* _PROBLEM DESCRIPTION_
Copy the material below, replacing every "At what coordinates should I click to accomplish" with "Where should I tap to accomplish" and leaving everything else as it is.

(Extracted records)
══════════
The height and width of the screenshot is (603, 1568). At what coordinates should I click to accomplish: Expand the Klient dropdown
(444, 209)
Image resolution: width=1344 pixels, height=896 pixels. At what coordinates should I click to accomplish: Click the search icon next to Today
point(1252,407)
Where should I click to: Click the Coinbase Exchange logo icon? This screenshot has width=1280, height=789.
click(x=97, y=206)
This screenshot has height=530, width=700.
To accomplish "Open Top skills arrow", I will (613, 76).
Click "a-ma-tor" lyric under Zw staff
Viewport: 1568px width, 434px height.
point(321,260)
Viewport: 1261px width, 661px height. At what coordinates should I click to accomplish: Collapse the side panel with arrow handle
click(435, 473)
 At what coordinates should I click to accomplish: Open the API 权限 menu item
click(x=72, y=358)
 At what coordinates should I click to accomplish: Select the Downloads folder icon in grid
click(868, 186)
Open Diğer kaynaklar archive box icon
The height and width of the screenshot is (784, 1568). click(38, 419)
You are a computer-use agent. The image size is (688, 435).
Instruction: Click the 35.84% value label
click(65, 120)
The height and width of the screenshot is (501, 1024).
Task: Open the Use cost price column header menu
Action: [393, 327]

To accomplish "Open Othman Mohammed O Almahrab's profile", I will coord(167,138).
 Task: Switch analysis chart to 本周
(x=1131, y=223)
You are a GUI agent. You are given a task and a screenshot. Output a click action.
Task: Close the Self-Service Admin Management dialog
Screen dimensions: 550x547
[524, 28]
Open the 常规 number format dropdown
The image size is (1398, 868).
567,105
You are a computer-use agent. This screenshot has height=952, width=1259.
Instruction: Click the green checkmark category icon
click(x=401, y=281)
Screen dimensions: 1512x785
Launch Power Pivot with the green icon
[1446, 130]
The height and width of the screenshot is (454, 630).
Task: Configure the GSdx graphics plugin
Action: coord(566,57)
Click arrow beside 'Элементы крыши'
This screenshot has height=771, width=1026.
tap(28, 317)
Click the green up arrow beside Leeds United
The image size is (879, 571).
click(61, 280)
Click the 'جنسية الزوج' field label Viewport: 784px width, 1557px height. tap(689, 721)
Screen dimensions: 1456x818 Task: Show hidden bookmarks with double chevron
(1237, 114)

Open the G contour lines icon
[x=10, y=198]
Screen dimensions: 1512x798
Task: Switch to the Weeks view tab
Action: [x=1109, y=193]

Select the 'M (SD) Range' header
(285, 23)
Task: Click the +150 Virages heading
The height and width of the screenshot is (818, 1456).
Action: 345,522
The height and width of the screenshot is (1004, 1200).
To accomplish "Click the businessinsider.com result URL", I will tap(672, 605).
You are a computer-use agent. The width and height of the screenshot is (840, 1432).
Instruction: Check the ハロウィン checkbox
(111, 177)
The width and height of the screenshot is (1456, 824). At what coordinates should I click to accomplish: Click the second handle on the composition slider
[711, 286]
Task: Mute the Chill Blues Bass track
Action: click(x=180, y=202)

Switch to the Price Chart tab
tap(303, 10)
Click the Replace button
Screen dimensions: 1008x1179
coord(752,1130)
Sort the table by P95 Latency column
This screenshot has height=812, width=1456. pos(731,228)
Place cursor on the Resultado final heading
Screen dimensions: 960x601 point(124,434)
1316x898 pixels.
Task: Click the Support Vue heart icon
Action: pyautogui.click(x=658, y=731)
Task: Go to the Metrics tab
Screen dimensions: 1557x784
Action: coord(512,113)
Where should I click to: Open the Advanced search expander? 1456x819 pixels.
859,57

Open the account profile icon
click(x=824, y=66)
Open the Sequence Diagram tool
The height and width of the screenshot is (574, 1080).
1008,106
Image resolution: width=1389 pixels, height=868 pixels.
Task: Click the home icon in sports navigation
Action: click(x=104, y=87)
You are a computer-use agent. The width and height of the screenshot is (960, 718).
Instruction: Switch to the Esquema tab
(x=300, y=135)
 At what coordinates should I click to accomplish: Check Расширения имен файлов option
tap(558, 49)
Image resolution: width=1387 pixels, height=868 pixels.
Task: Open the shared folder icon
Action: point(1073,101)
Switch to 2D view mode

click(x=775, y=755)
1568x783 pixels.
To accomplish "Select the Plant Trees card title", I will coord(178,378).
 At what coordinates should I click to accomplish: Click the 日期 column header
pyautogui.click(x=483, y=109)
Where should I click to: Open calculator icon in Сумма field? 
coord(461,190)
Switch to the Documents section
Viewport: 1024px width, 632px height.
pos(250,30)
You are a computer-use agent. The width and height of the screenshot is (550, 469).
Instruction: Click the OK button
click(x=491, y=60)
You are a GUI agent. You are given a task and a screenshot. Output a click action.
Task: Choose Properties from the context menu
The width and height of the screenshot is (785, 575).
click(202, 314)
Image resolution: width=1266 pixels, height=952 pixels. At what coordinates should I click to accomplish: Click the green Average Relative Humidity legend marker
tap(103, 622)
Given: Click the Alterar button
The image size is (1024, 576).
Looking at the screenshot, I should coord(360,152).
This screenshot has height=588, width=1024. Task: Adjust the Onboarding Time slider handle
══════════
* _COMPLETE ANSWER_
The height and width of the screenshot is (603, 1568). Where should I tap to accomplish: Expand the Klient dropdown
(444, 209)
Image resolution: width=1344 pixels, height=896 pixels. Where should I tap to accomplish: Click the search icon next to Today
point(1252,407)
Where should I click to: Click the Coinbase Exchange logo icon? This screenshot has width=1280, height=789.
click(x=97, y=206)
This screenshot has height=530, width=700.
To accomplish "Open Top skills arrow", I will (613, 76).
Click "a-ma-tor" lyric under Zw staff
Viewport: 1568px width, 434px height.
point(321,260)
Viewport: 1261px width, 661px height. Where should I tap to accomplish: Collapse the side panel with arrow handle
click(435, 473)
 Where should I tap to accomplish: Open the API 权限 menu item
click(x=72, y=358)
 Where should I tap to accomplish: Select the Downloads folder icon in grid
click(868, 186)
Open Diğer kaynaklar archive box icon
The height and width of the screenshot is (784, 1568). click(38, 419)
You are a computer-use agent. The image size is (688, 435).
Instruction: Click the 35.84% value label
click(65, 120)
The height and width of the screenshot is (501, 1024).
Task: Open the Use cost price column header menu
Action: [393, 327]

To accomplish "Open Othman Mohammed O Almahrab's profile", I will coord(167,138).
 Task: Switch analysis chart to 本周
(x=1131, y=223)
You are a GUI agent. You are given a task and a screenshot. Output a click action.
Task: Close the Self-Service Admin Management dialog
Screen dimensions: 550x547
[524, 28]
Open the 常规 number format dropdown
The image size is (1398, 868).
567,105
You are a computer-use agent. This screenshot has height=952, width=1259.
Instruction: Click the green checkmark category icon
click(x=401, y=281)
Screen dimensions: 1512x785
Launch Power Pivot with the green icon
[1446, 130]
The height and width of the screenshot is (454, 630).
Task: Configure the GSdx graphics plugin
Action: coord(566,57)
Click arrow beside 'Элементы крыши'
This screenshot has height=771, width=1026.
tap(28, 317)
Click the green up arrow beside Leeds United
The image size is (879, 571).
click(61, 280)
Click the 'جنسية الزوج' field label Viewport: 784px width, 1557px height. tap(689, 721)
Screen dimensions: 1456x818 Task: Show hidden bookmarks with double chevron
(1237, 114)

Open the G contour lines icon
[x=10, y=198]
Screen dimensions: 1512x798
Task: Switch to the Weeks view tab
Action: [x=1109, y=193]

Select the 'M (SD) Range' header
(285, 23)
Task: Click the +150 Virages heading
The height and width of the screenshot is (818, 1456).
Action: 345,522
The height and width of the screenshot is (1004, 1200).
To accomplish "Click the businessinsider.com result URL", I will tap(672, 605).
You are a computer-use agent. The width and height of the screenshot is (840, 1432).
Instruction: Check the ハロウィン checkbox
(111, 177)
The width and height of the screenshot is (1456, 824). Where should I tap to accomplish: Click the second handle on the composition slider
[711, 286]
Task: Mute the Chill Blues Bass track
Action: click(x=180, y=202)

Switch to the Price Chart tab
tap(303, 10)
Click the Replace button
Screen dimensions: 1008x1179
coord(752,1130)
Sort the table by P95 Latency column
This screenshot has height=812, width=1456. pos(731,228)
Place cursor on the Resultado final heading
Screen dimensions: 960x601 point(124,434)
1316x898 pixels.
Task: Click the Support Vue heart icon
Action: pyautogui.click(x=658, y=731)
Task: Go to the Metrics tab
Screen dimensions: 1557x784
Action: coord(512,113)
Where should I click to: Open the Advanced search expander? 1456x819 pixels.
859,57

Open the account profile icon
click(x=824, y=66)
Open the Sequence Diagram tool
The height and width of the screenshot is (574, 1080).
1008,106
Image resolution: width=1389 pixels, height=868 pixels.
Task: Click the home icon in sports navigation
Action: click(x=104, y=87)
You are a computer-use agent. The width and height of the screenshot is (960, 718).
Instruction: Switch to the Esquema tab
(x=300, y=135)
 Where should I tap to accomplish: Check Расширения имен файлов option
tap(558, 49)
Image resolution: width=1387 pixels, height=868 pixels.
Task: Open the shared folder icon
Action: point(1073,101)
Switch to 2D view mode

click(x=775, y=755)
1568x783 pixels.
To accomplish "Select the Plant Trees card title", I will coord(178,378).
 Where should I tap to accomplish: Click the 日期 column header
pyautogui.click(x=483, y=109)
Where should I click to: Open calculator icon in Сумма field? 
coord(461,190)
Switch to the Documents section
Viewport: 1024px width, 632px height.
pos(250,30)
You are a computer-use agent. The width and height of the screenshot is (550, 469).
Instruction: Click the OK button
click(x=491, y=60)
You are a GUI agent. You are given a task and a screenshot. Output a click action.
Task: Choose Properties from the context menu
The width and height of the screenshot is (785, 575).
click(202, 314)
Image resolution: width=1266 pixels, height=952 pixels. Where should I tap to accomplish: Click the green Average Relative Humidity legend marker
tap(103, 622)
Given: Click the Alterar button
The image size is (1024, 576).
Looking at the screenshot, I should coord(360,152).
This screenshot has height=588, width=1024. Task: Adjust the Onboarding Time slider handle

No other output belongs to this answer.